▶ [Work to do]
Return every line of the records below verbatim, leaving out the pictures.

▶ [Materials provided]

###

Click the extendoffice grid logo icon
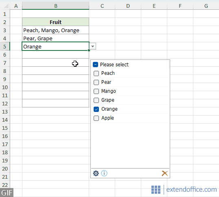The image size is (219, 197). [156, 190]
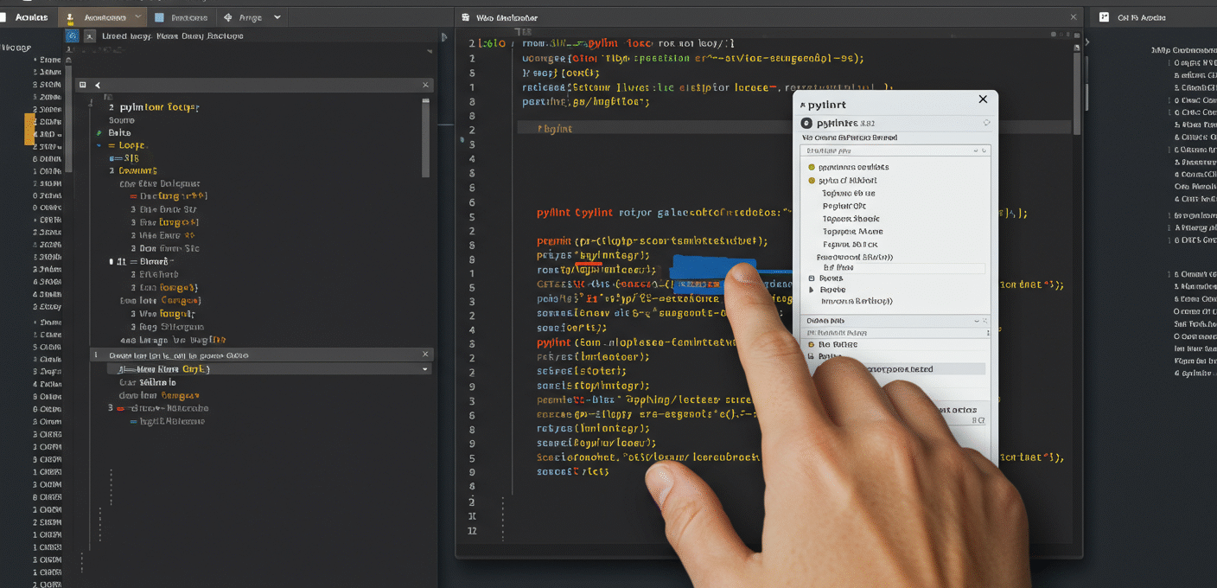Click the back arrow in the outline panel header

[98, 86]
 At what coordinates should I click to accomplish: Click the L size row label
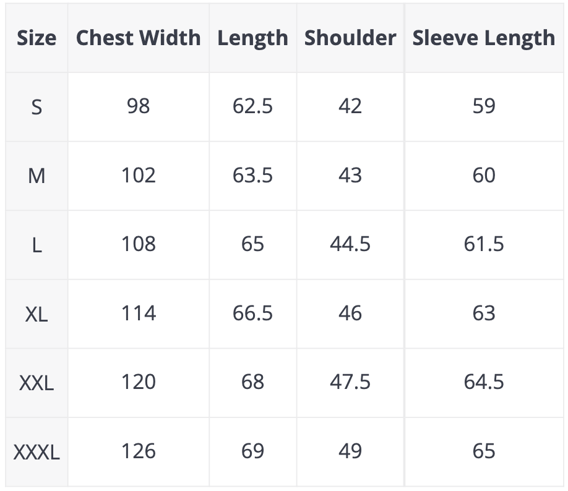pos(37,246)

###

▶ [Output below]
Click the extendoffice grid logo icon
The image size is (219, 197). [156, 190]
Click the back arrow in the outline panel header

[98, 86]
 At what coordinates should I click to accomplish: Click the L size row label
pos(37,246)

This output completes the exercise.